Digitized documents cannot take place of studying the real thing
Thank you for your Jan. 28 editorial “Don’t slight witch trial history.” I was saddened to hear that the Peabody Essex Museum had moved the original witch trial manuscripts out of Salem and into storage. The availability of digitized online access to the documents is a boon to scholars of the trials, but it does not take the place of being able to see the original documents.
Years ago I took the students from my Boston University course, “The History of Witchcraft and Magic,” to Salem to experience “Witch City” and to view the original manuscripts at the Peabody Essex Museum. There is something magical about seeing an original document, not a copy, not online, but in front of you. This is true for all important historical documents. The original manuscripts, or at least a rotating selection, should be on display at the local museum.

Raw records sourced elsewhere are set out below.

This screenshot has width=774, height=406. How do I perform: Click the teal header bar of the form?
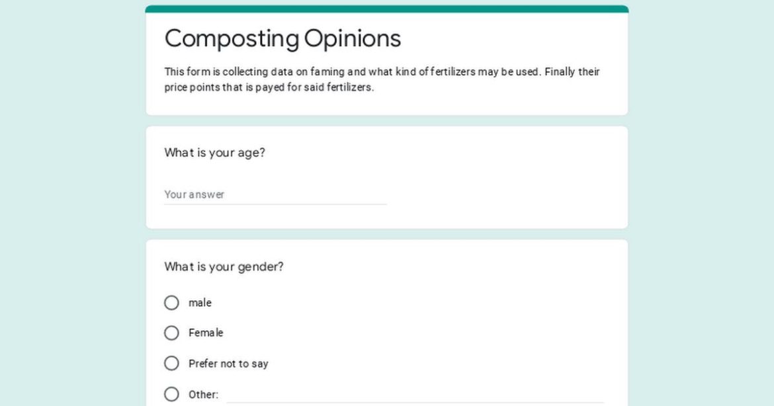(x=386, y=6)
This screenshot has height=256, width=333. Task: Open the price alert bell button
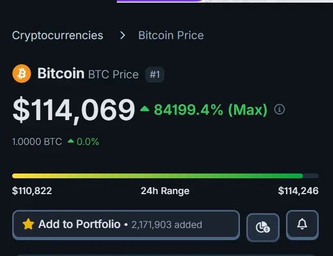point(302,225)
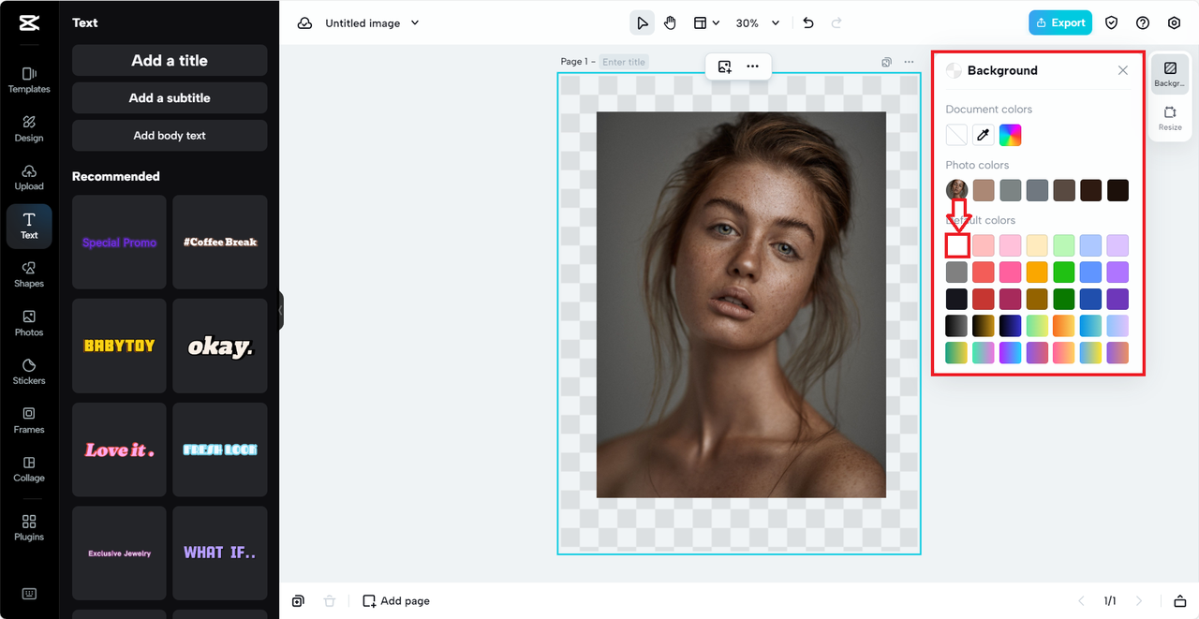The image size is (1199, 619).
Task: Collapse the left Text panel handle
Action: tap(280, 310)
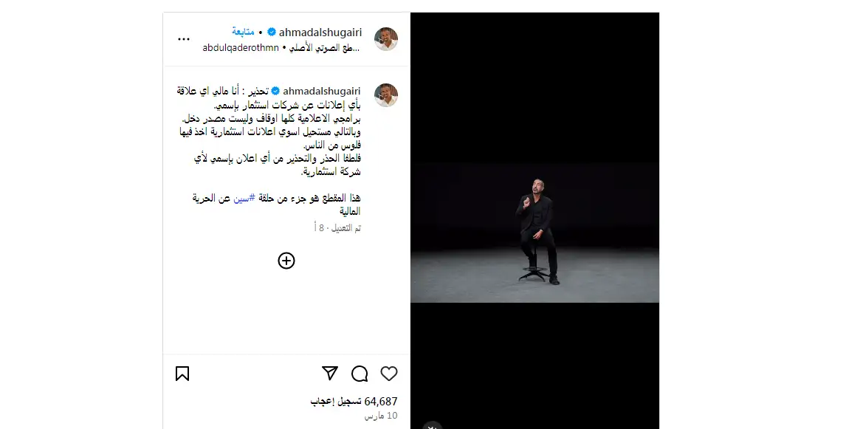This screenshot has width=863, height=429.
Task: Pause the video of the man on the stool
Action: click(x=534, y=220)
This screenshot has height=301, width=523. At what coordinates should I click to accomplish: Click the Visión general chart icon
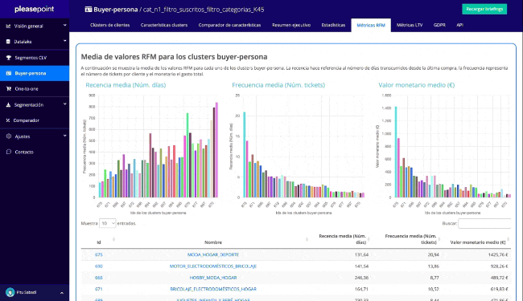(8, 26)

Now, possibly more than any other time in our history since the trials ended, we need to be reminded of what can happen when religious imagery and fanaticism are intertwined with civil laws.
The writer is the author of four books on contemporary witchcraft.

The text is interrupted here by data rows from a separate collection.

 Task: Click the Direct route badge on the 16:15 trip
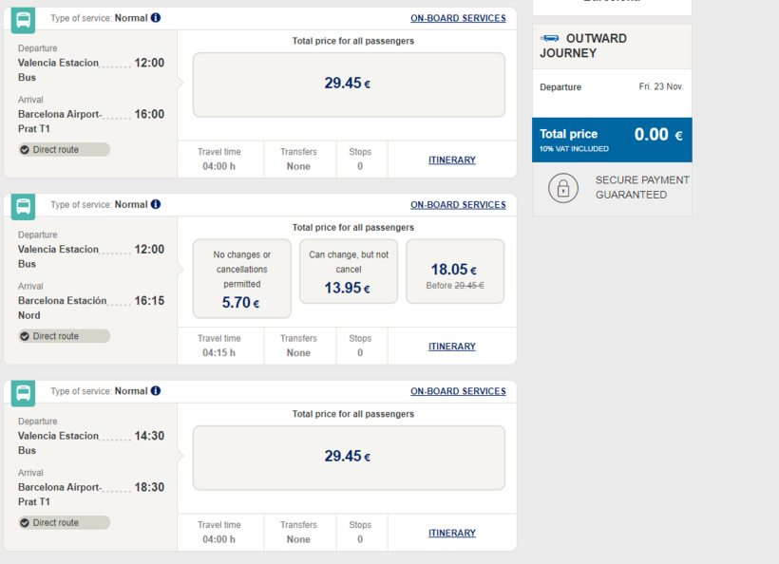[x=64, y=336]
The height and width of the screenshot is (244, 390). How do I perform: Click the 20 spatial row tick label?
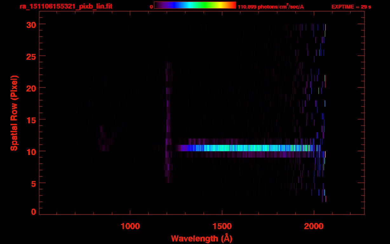point(31,88)
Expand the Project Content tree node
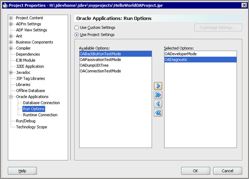The image size is (249, 179). pos(11,18)
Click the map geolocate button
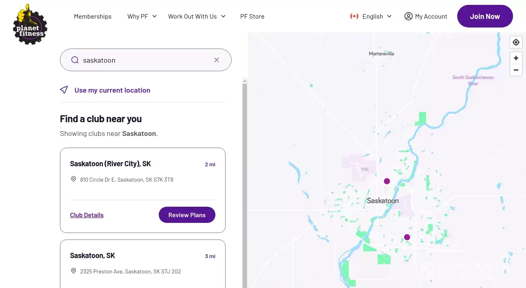This screenshot has height=288, width=526. click(516, 42)
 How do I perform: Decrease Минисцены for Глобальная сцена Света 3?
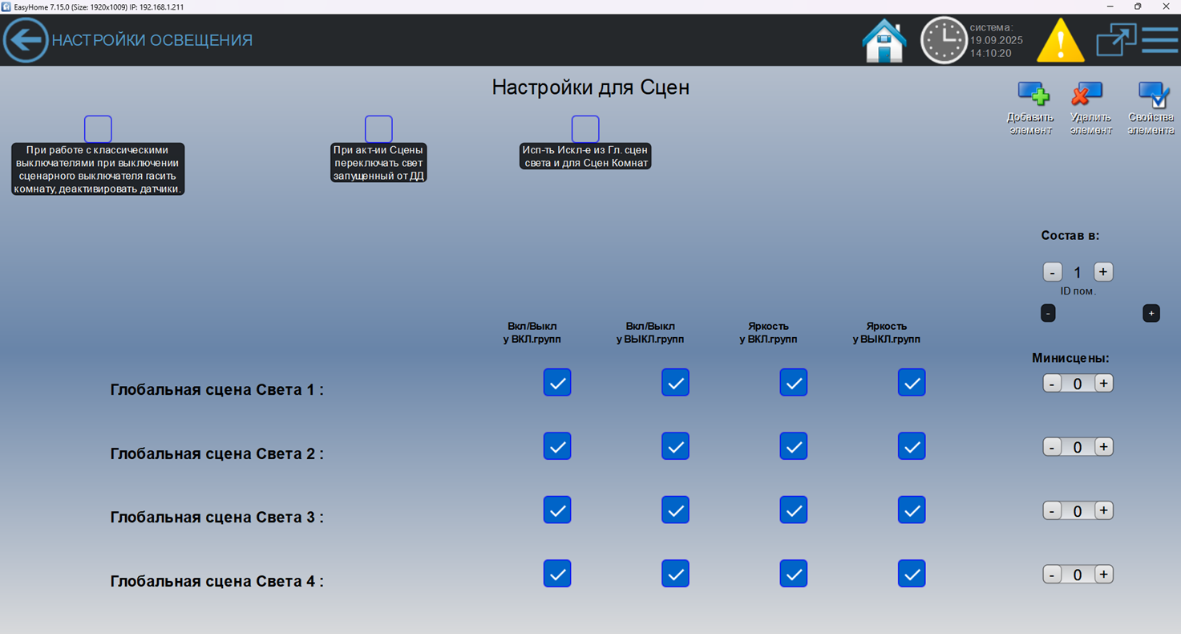[x=1052, y=510]
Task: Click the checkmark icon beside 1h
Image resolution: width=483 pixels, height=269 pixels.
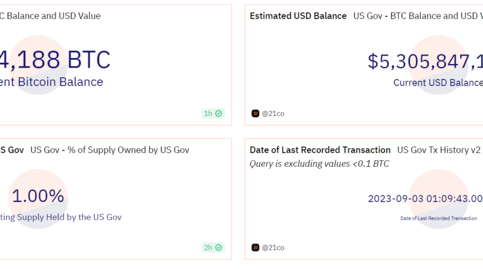Action: [x=219, y=113]
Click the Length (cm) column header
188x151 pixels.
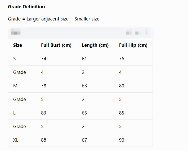click(95, 45)
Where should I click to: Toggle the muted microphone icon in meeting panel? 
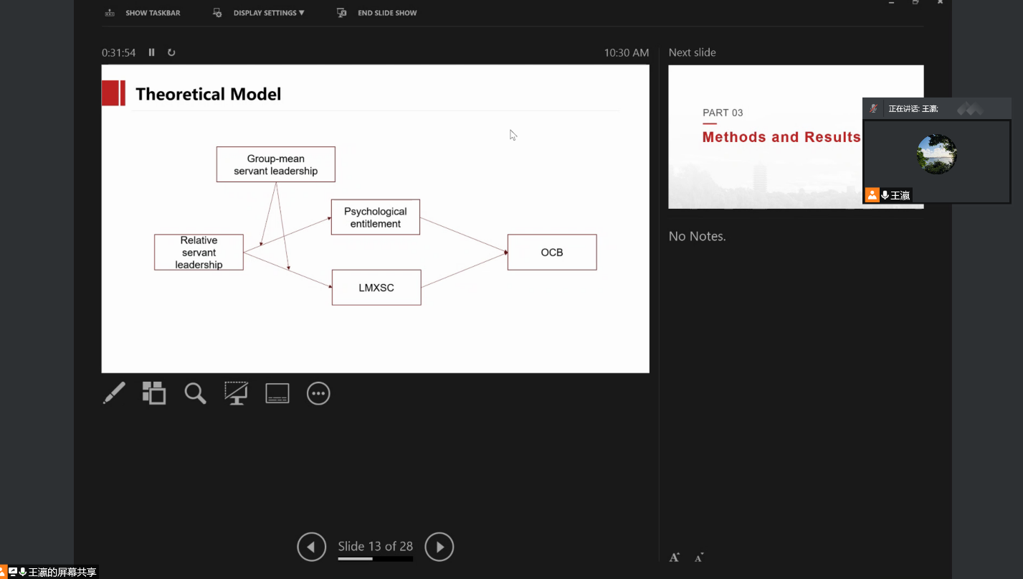click(873, 108)
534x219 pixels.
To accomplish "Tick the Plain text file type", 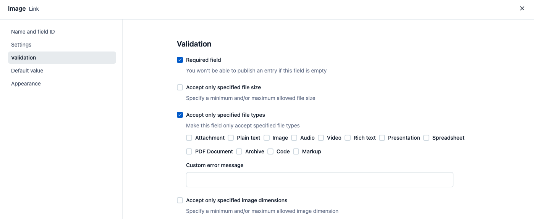I will pyautogui.click(x=231, y=138).
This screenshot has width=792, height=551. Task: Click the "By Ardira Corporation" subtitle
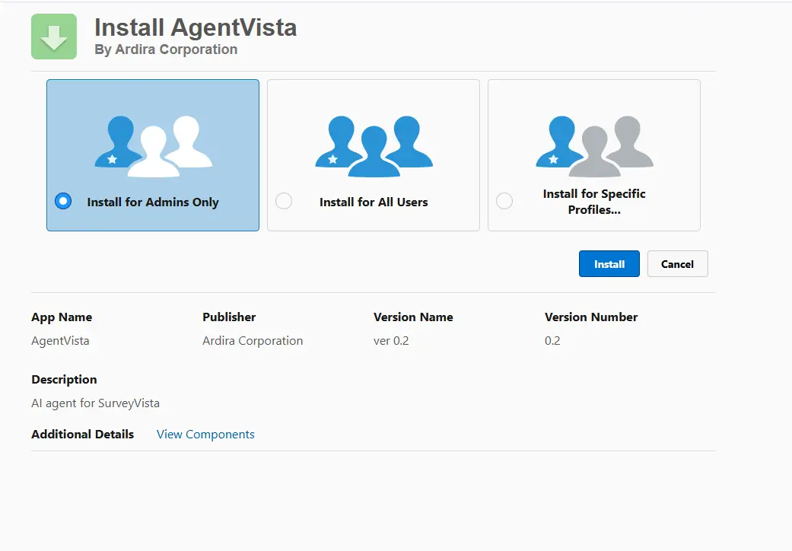[166, 49]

Peabody Essex damaging its reputation
Years of restricted access and inattention to its world-important library and archival resources, and recent building closings, are in the process of doing considerable damage to the intellectual reputation of the Peabody Essex Museum. Packing these treasures off to Rowley won’t help.
Research in the museum’s fields of interest did not slow down as the PEM turned its attention elsewhere. Fruitful work went on and continues to go on, but more elsewhere, illuminating other collections. In the future, the Phillips Library resources will be more remote. It will take more money and time to reach them, especially for scholars who must travel far to use these collections. The notion that these holdings are so glorious that people will come no matter how restricted they have been or how remote they may become is hubris. At other institutions, important archival materials are now commonly stored off-site and brought on short notice to a reading room at a convenient location. The notion that a chasm lies between preservation and access, and that one trumps the other, is nonsense. Archives are preserved to be used.
Scholars will continue to go where their means, research grant funding, and available time permit. It is tragic that PEM management does not see that its restrictions harm it, too, by removing it from conversations, by causing less light to be thrown on its own collections, by making it irrelevant.